Anisotropy is underestimated when the density profile is derived from the data.
Viewing angle significantly biases mass and anisotropy measurements.
Abstract
In our previous work we confirmed the reliability of the spherically symmetric Schwarzschild orbit-superposition method to recover the mass and velocity anisotropy profiles of spherical dwarf galaxies. Here we investigate the effect of its application to intrinsically non-spherical objects. For this purpose we use a model of a dwarf spheroidal galaxy formed in a numerical simulation of a major merger of two disky dwarfs.
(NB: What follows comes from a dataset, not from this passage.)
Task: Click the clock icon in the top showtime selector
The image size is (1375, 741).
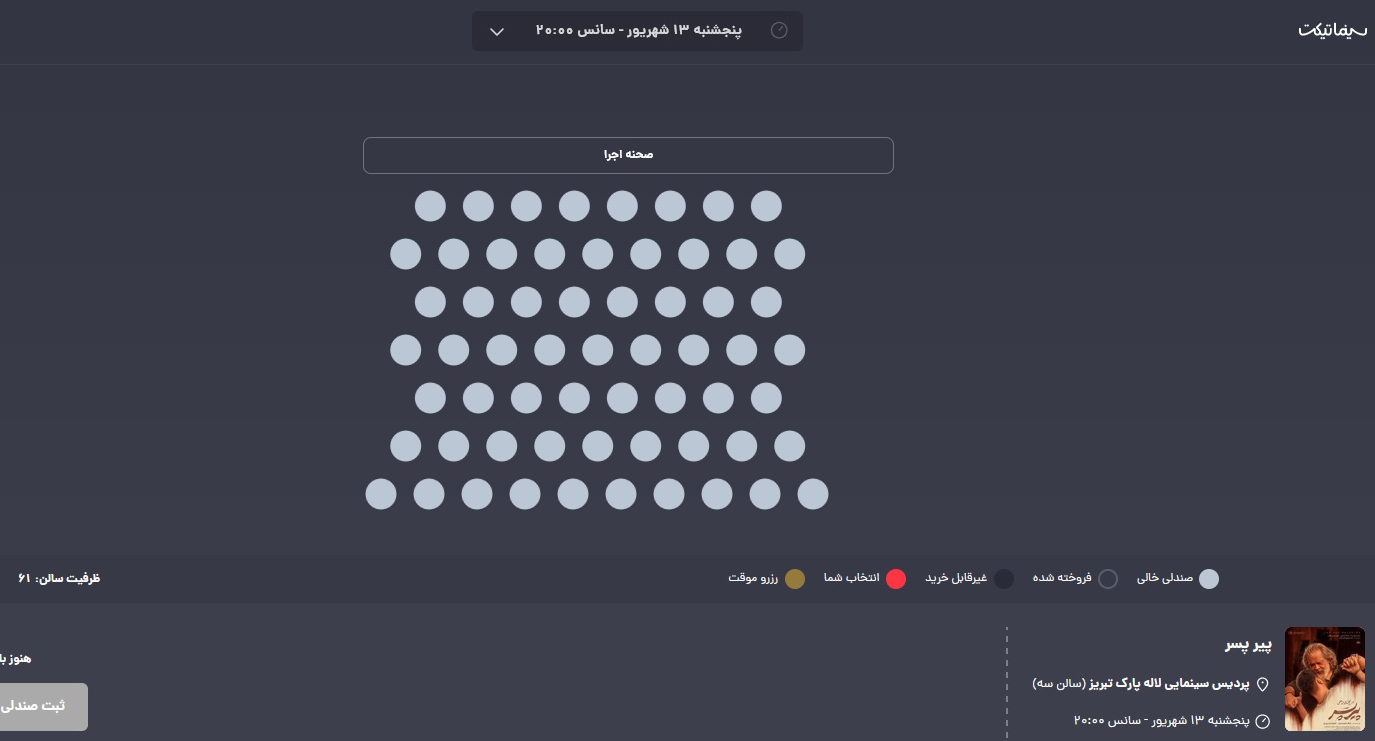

The shape of the stellar component of the merger remnant is axisymmetric and prolate which allows us to identify and measure the bias caused by observing the spheroidal galaxy along different directions, especially the longest and shortest principal axis. The modelling is based on mock data generated from the remnant that are observationally available for dwarfs: projected positions and line-of-sight velocities of the stars. In order to obtain a reliable tool while…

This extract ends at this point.